Actions to take »
(a) List the header field names that appear at the top of the bug-tracker message, before the link.
(b) Copy the bug-tracker message word for word, between "--- Comment #35" and "allows huge inconsistencies.", inclusive.
(c) In the bug-tracker message, what number is the comment from John Daggett?

[Bug 14709] user agent lang tag handling is insufficiently specified from bugzilla@jessica.w3.org on 2011-11-12 (public-html-bugzilla@w3.org from November 2011)

From: <bugzilla@jessica.w3.org>
Date: Sat, 12 Nov 2011 01:56:50 +0000
To: public-html-bugzilla@w3.org
Message-Id: <E1RP2pu-0004uG-VV@jessica.w3.org>

http://www.w3.org/Bugs/Public/show_bug.cgi?id=14709

--- Comment #35 from John Daggett <jdaggett@mozilla.com> 2011-11-12 01:56:47 UTC ---
> Whatever spec defines the mapping is the spec that should say how the
> mapping is to work. It's not up to the HTML spec to define every
> mapping. 

What the mapping from BCP47 is to some other language tag scheme is not
the problem here (nor does HTML need to even consider it).  The problem
is that you seem to want to have it both ways, to have authors use valid
BCP47 language tags but at the same time pass through anything that
the author specifies which allows huge inconsistencies.

Entries drawn from a collection »
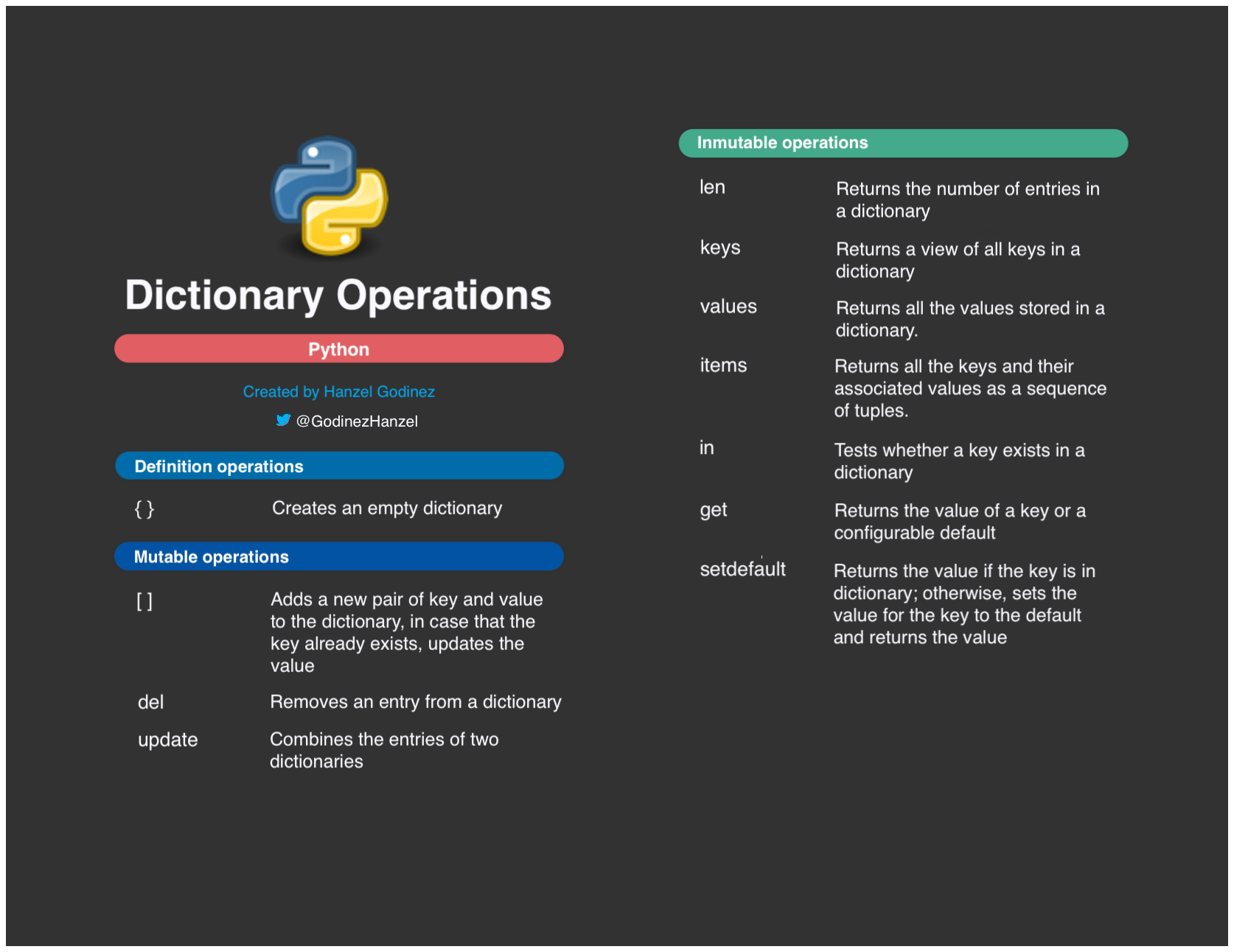Viewport: 1234px width, 952px height.
Task: Select the setdefault operation entry
Action: pyautogui.click(x=742, y=570)
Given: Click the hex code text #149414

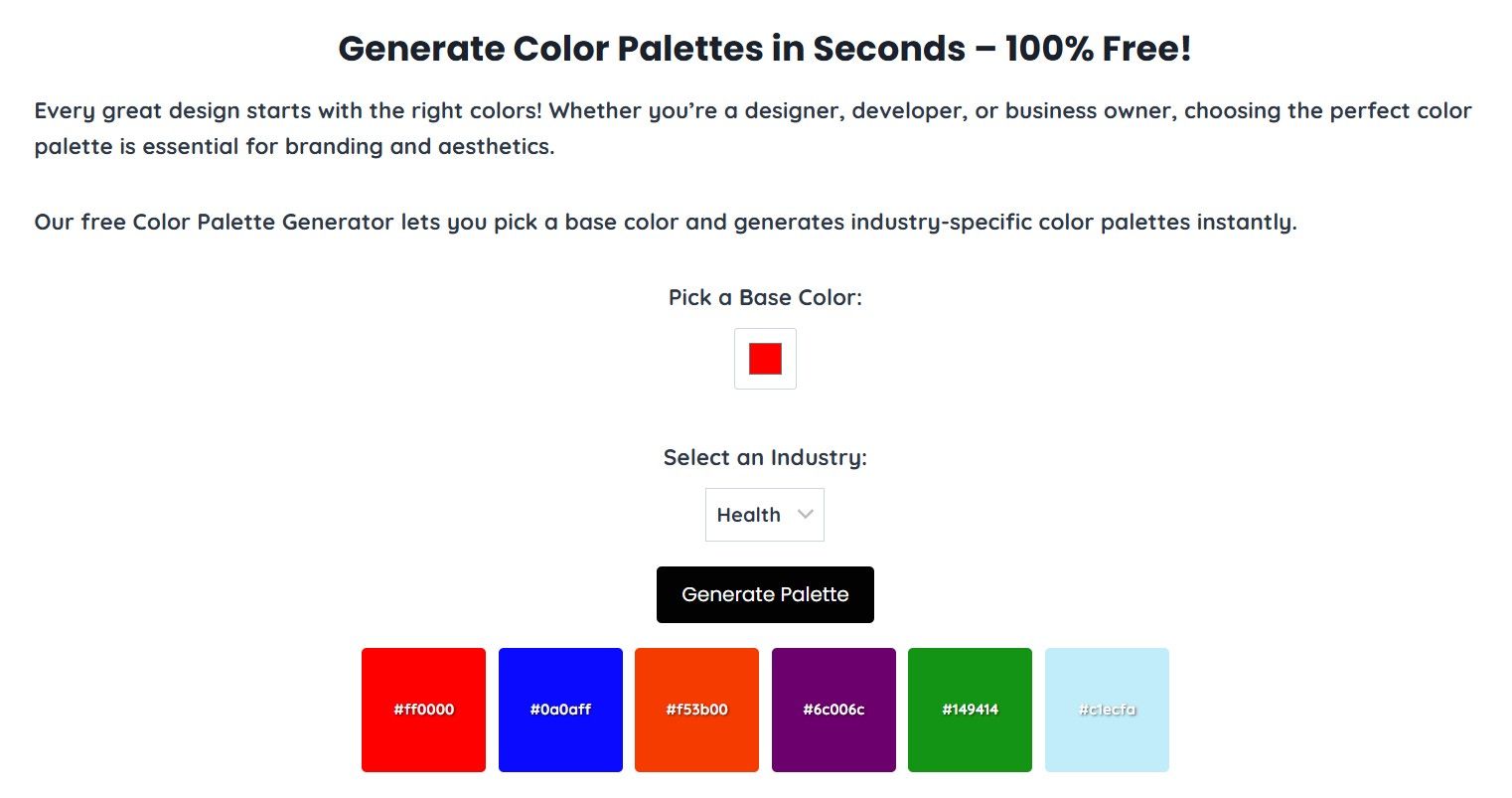Looking at the screenshot, I should (x=970, y=710).
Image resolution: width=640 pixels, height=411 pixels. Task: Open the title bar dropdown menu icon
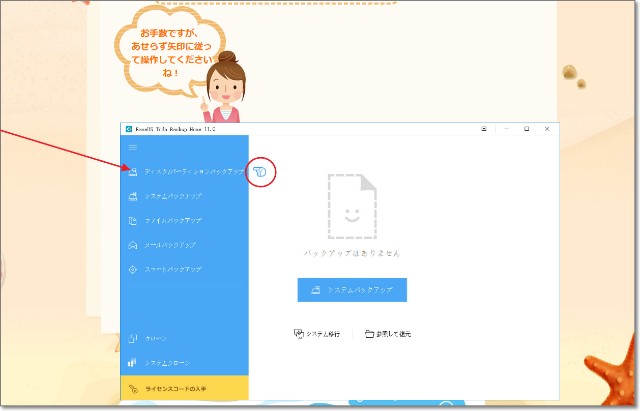(484, 129)
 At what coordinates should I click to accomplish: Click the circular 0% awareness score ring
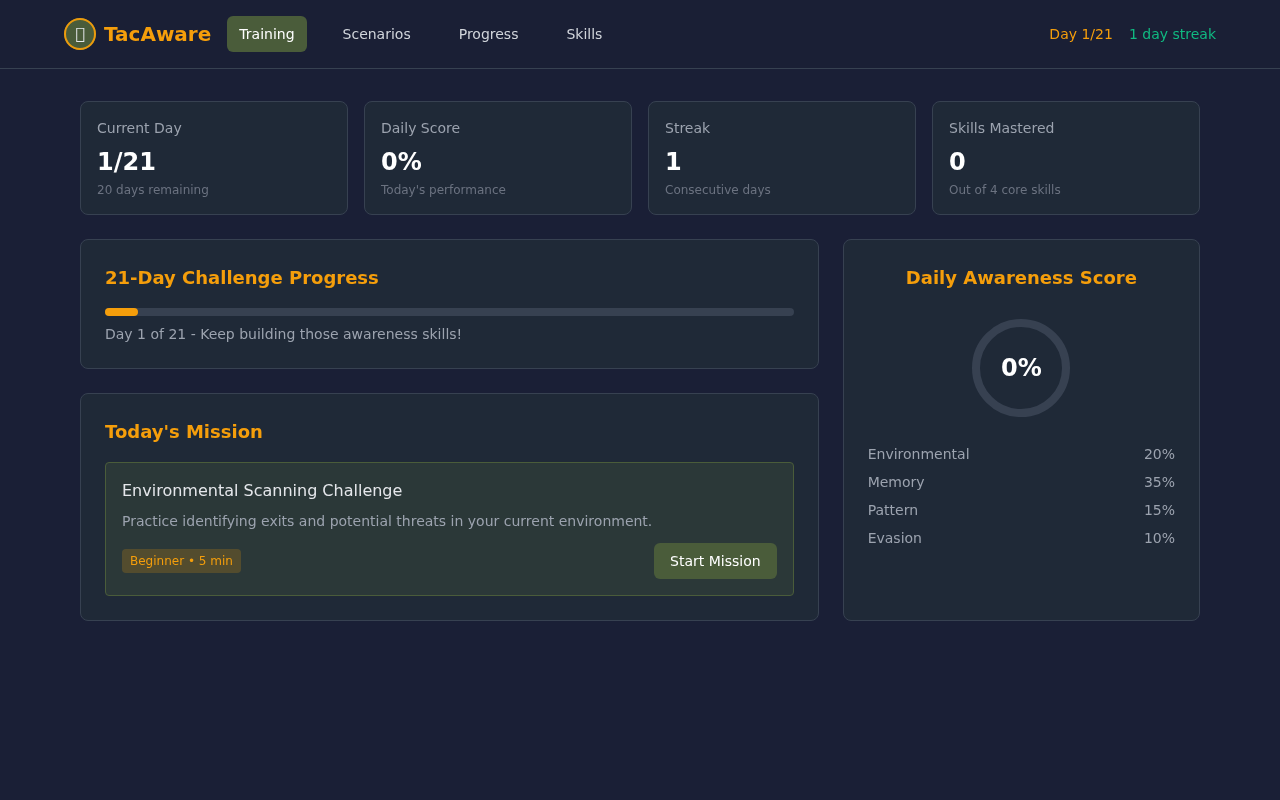(1021, 367)
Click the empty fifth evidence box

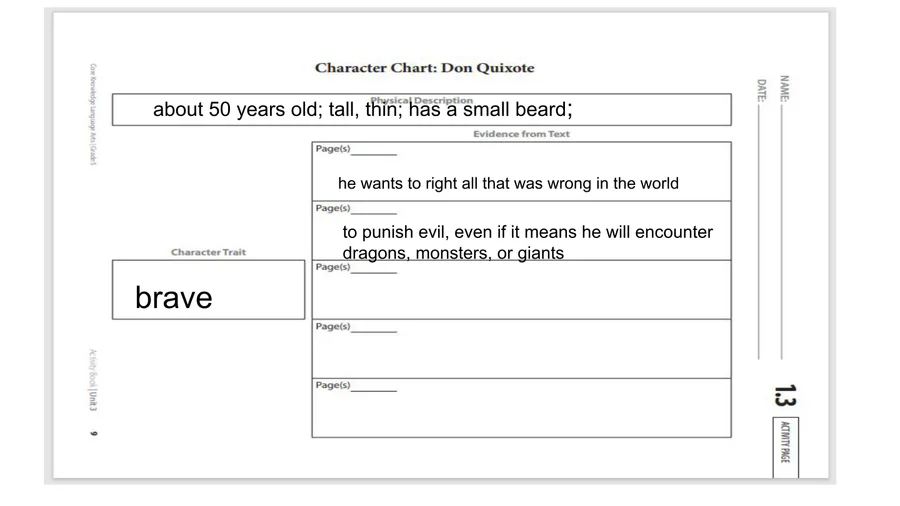point(521,413)
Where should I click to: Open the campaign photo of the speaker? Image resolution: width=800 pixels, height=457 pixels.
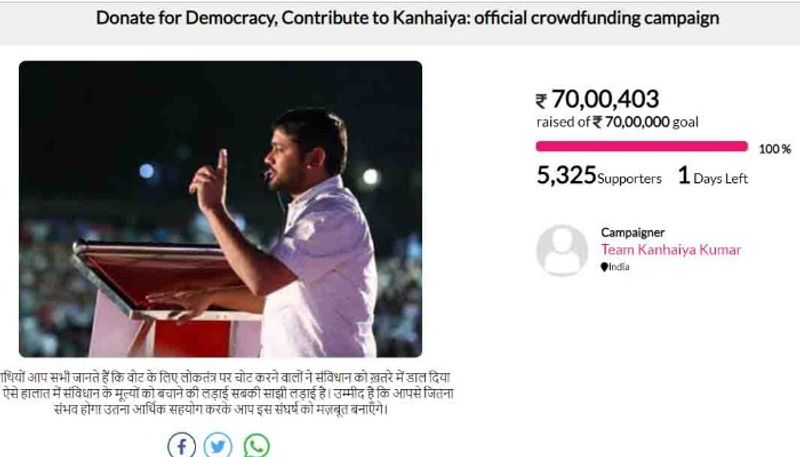tap(220, 208)
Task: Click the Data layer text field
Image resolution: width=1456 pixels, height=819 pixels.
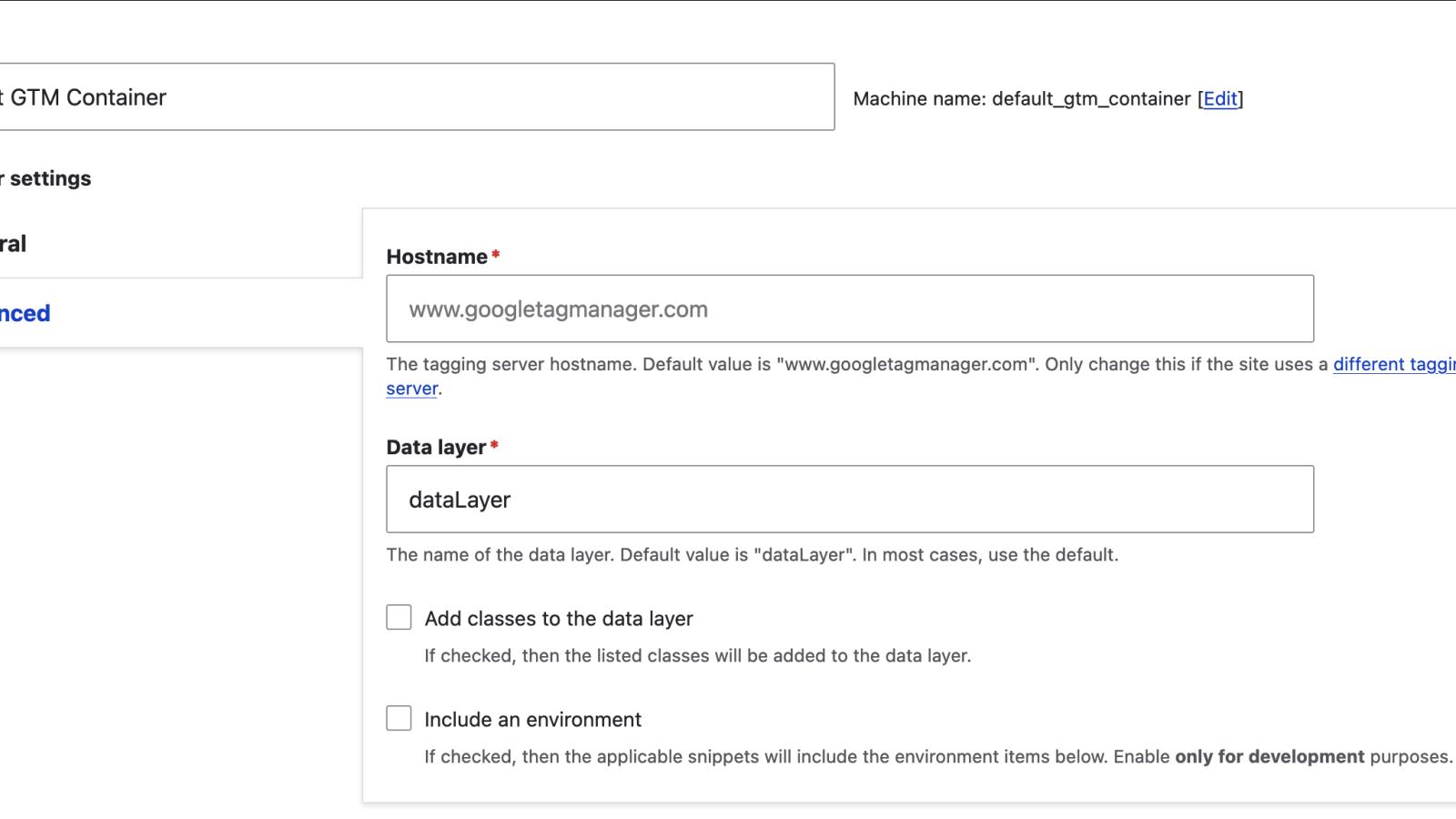Action: point(849,500)
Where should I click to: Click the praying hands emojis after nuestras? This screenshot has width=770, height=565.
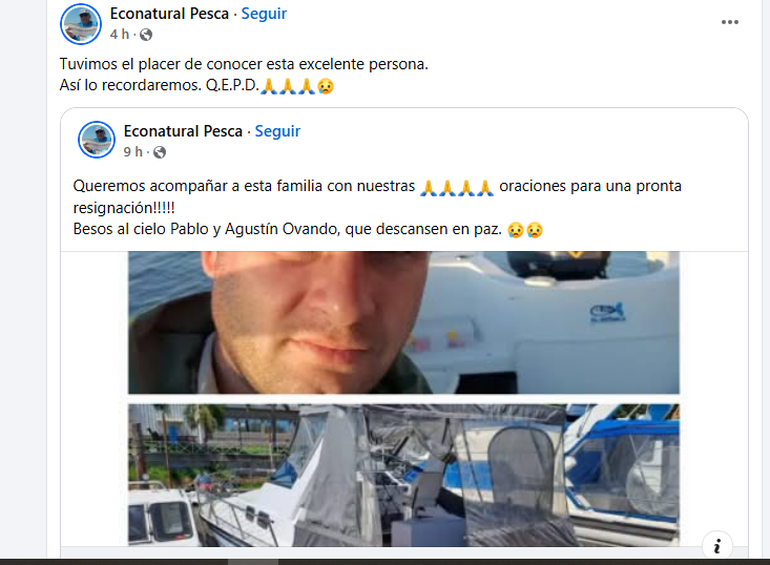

Answers given »
(a) From, Date, To, Message-Id

(b)
--- Comment #35 from John Daggett <jdaggett@mozilla.com> 2011-11-12 01:56:47 UTC ---
> Whatever spec defines the mapping is the spec that should say how the
> mapping is to work. It's not up to the HTML spec to define every
> mapping. 

What the mapping from BCP47 is to some other language tag scheme is not
the problem here (nor does HTML need to even consider it).  The problem
is that you seem to want to have it both ways, to have authors use valid
BCP47 language tags but at the same time pass through anything that
the author specifies which allows huge inconsistencies.

(c) Comment #35